A Utrecht on note plusieurs incidents dont une blessure par balles et l'explosion d'un engin explosif contre la maison d’un couple de marocains âgés, causant de gros dégâts matériels mais sans faire de victime. Le fils du couple visé serait connu pour son implication dans le trafic de stupéfiants. 
Le 21 décembre, Ray T., originaire d'Utrecht est abattu à Almere-Stad lors d'un deal de drogue. Ray pratiquant d'arts martiaux et son demi-frère auraient voulu vendre de la cocaïne à des trafiquants marocains d'Amsterdam mais il y a eu une fusillade, Ray a été tué et son demi-frère blessé. Le 11 février 2020 Younes El M., 20 ans est arrêté. Un homme est recherché, le kickboxer Youssef ben Hamou, 25 ans, poursuivi en novembre 2018 pour complot de meurtre contre un trafiquant d'Almere qui a retrouvé un gps sous sa voiture. Il est condamné à 3 ans pour possession d'une arme automatique.

(Vessel finder)

(Vessel finder)

La Seved Company

En plus de l'Espagne dans cet article on va traiter un peu de la Suède et des activités du gang d'Amir Mekky qui semble lié à Ridouan Taghi et de fait à la Mocro Maffia. Amir Mekky et son frère Fakhry apparaissent sur les écrans de la police suédoise à l'orée de l'année 2015, au sein de la Seved Company du nom de leur quartier de Malmö. On les dit tantôt marocains, tantôt  libanais ou arabes israéliens sans qu'on n'en soit jamais certains. Ils se sont d'abord installés au Danemark avant d'arriver à Malmö. 
En ces années 2010, la ville connait un de ses nombreux conflits de gangs (lire https://jean-philippe-savry.over-blog.com/2018/10/crime-organise-a-malmo-le-regne-de-la-serbian-brotherhood-part-1.html pour en savoir plus). Les Mekky ne sont pas les moins impliqués dans ces différentes querelles. Dans ce jeu d'alliance, les frères servent d'abord de porte flingue, on leur attribue plusieurs meurtres entre 2015 et 2018. En mai 2018 un proche des frangins, David S. employé de société de sécurité informatique est exécuté à Malmö. La dite société avait subit une fraude massive liée au crime organisé et dont le procès a permis la condamnation de plusieurs criminels de 1er plan à de lourdes peines. Le mois suivant  une fusillade vise un café internet du centre-ville. 3 hommes sont tués et 3 autres blessés. Parmi ces derniers on trouve Amir. Cette attaque va déclencher le feu dans les rues durant de long mois. Les Mekky s'affrontant avec une autre fratrie, les Ghara, dont un des leaders est abattu quelques jours après la blessure d'Amir, en représailles. Un croato-suédois lié aux Mekky est arrêté.
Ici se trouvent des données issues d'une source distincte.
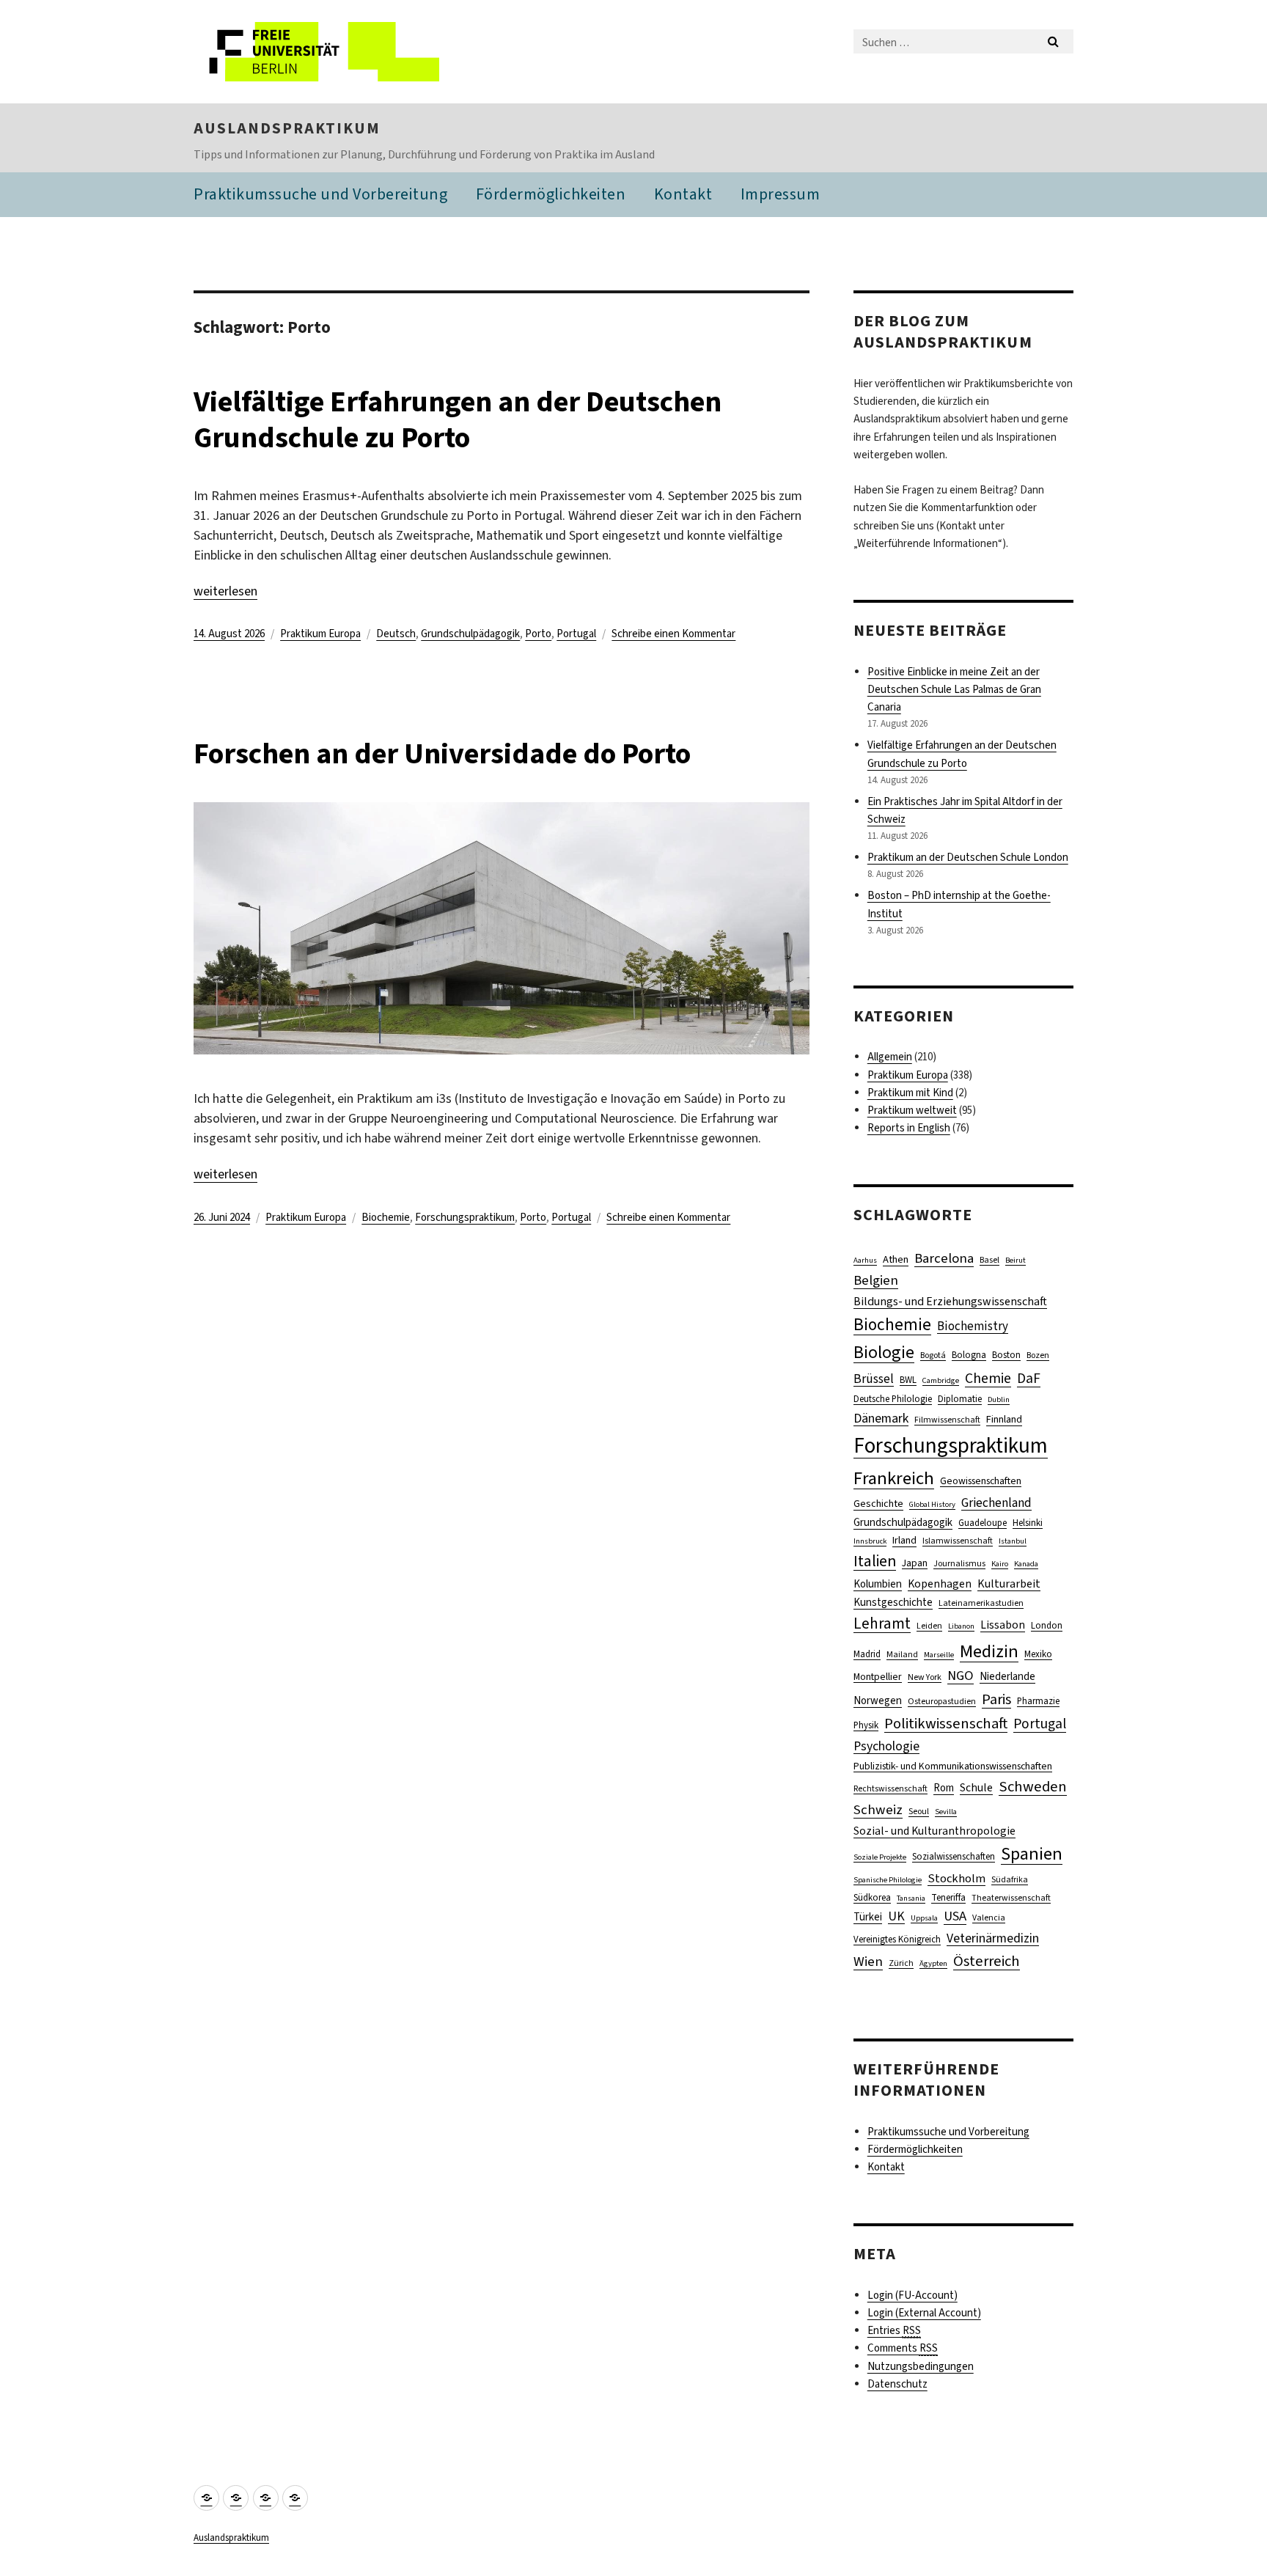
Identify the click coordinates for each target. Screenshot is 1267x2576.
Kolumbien (877, 1584)
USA (955, 1916)
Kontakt (683, 194)
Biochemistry (972, 1326)
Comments (902, 2348)
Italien (874, 1560)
Dans le même temps la Seved Company s'est aussi fait un ennemi en la personne de «Dani Jude» un gros trafiquant local qui voulait venger l'enlèvement de son petit frère quelques mois plus tôt. Il fait assassiner Mahmoud S., un ami d'Amir le 3 juillet 2018. Après la perte d'un autre affidé ce même mois, il semble que c'est à ce moment-là que les Mekky décident de changer d'air et de s'exiler en Espagne. C'est là que l'organisation qui se renommé «Los Suecos» par la presse ibérique sera démantelé en grande partie dans le cadre de l'enquête sur l'assassinat du trafiquant David «Maradona» Avila Ramos (dont on a déjà parlé) .
Contre vents et marées, les Mekky continueront leur politique de terre brûlée. Leur nom est encore associé au double assassinat commis à Copenhague en juin 2019 de deux membres du gang Shottaz, en guerre contre les alliés des Mekky la Dödspatrullen de Stockholm. En cette fin octobre 2019 c'est un autre ami, Ashraf Tofigh (ou Tofigha), qui est abattu dans le quartier d'Högaholm de Malmö. 
Ce criminel agissait comme le banquier des «Los Suecos» faisant des allers-retours fréquents à Dubaï. Le meurtre pourrait également être lié à l'enlèvement du frère de «Dani Jude» qui a eu lieu en juin 2018. Sur les 4 personnes soupçonnées, c'est le troisième a être tué. Toutefois le suspect de 22 ans aurait lui aussi eu des liens avec Los Suecos. S'agirait-il d'une conflit interne ? 
Leur nom est encore cité dans le meurtre en fin d'année d'un proche des Ghara, multi-condamné notamment pour différentes fraudes et détournements de cartes bancaires.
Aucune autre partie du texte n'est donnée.